Ink takes place above a sea of endless dark waters that threaten to destroy or mutate spirits that can’t escape. Think the Pact’s Abyss or the rising waters foretold by Londor. The spirits are depicted as flying, but you will need to travel the ink via ship. The art also depicts humans, tieflings, and knights, as you can play the deceased version of another RPG character. This lends some inconsistencies to the character designs.
To make your character, you have two options. First, you can find resources on the website at…oh. Oh no. You see the picture below? The picture that shows a blank space on page 11 where there was supposed to be a link? This is a glaring, major oversight that sends a bad message right at the start. I don’t like to talk like this, especially as I’m maybe one of the only people writing a review of this game, but for a resource as important as character creation to just be absent from the text, very early on, is an unacceptable misstep and speaks to a lack of quality control.

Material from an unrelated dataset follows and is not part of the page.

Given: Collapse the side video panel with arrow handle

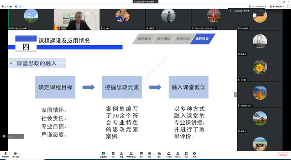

The other method of character creation breaks into Spirit and Shadow. For the Spirit, you choose some background details, a Burden (the unfinished business keeping them from passing on), and three skills. The skills are listed not in this chapter, but many chapters later. There’s no page reference either; compounded with the fact that skills are 26 pages into that chapter, it turns the simple prospect of choosing a few skills into an annoying grind. For your Shadow, you choose from a few different Forms which determine stats and starting powers.
Spirits are the thinking portion of your wayward soul, covering exploration and social encounters. Shadows are the animalistic id, taking control during combat. This has shades of Wraith: the Oblivion, but without the kind of thoughtful development that would make the idea work. Your Shadow can’t go berserk and pull you further into the abyss or force you to make a bad decision; they only manifests by disallowing players from coordinating in any way during combat.
Shadow forms have Stamina, their…huh. That’s strange. The stats are not actually explained in the character creation section. WOULDN’T THAT BE IMPORTANT? Anyway, stamina is health for Shadows. Spirits are totally invincible and have no such stat. Why would you ever switch to Shadow then? I don’t know. The book says that a Shadow will never put its Spirit in danger, but also doesn’t have a mechanic for the Shadow to choose to take over as a response to some kind of need or insult. It wouldn’t be out of threat, because the Spirit can’t be threatened. Shadows also have a base defense score, attack type, and power.
Outside of combat, mechanics are simple: roll 2d6, add or subtract 1 if your Karma is positive or negative, with +2 if you have a relevant skill, and compare against 7 for success. The game doesn’t discuss situational bonuses or penalties, but vaguely suggests changing the base difficulty. It also doesn’t discuss the math behind how hard or easy different values would be. Karma starts positive and can flip negative for…reasons? Combat actions can flip it, but otherwise player’s Karma flips “as a result of their in-game actions.” What result? What kinds of actions flip Karma positive or negative exactly? Karma adds or subtracts 1d6 from every basic attack roll and many power rolls, so its status is critical to success, but what is it? What does it represent and how does it change? The Karma section of the book doesn’t address this, which is another critical oversight by the creators. Even thematically, a game about spirits weighed down by their decisions trying to pass on should be a huge element of the story, but we get barely a paragraph about what it means and how it should affect you.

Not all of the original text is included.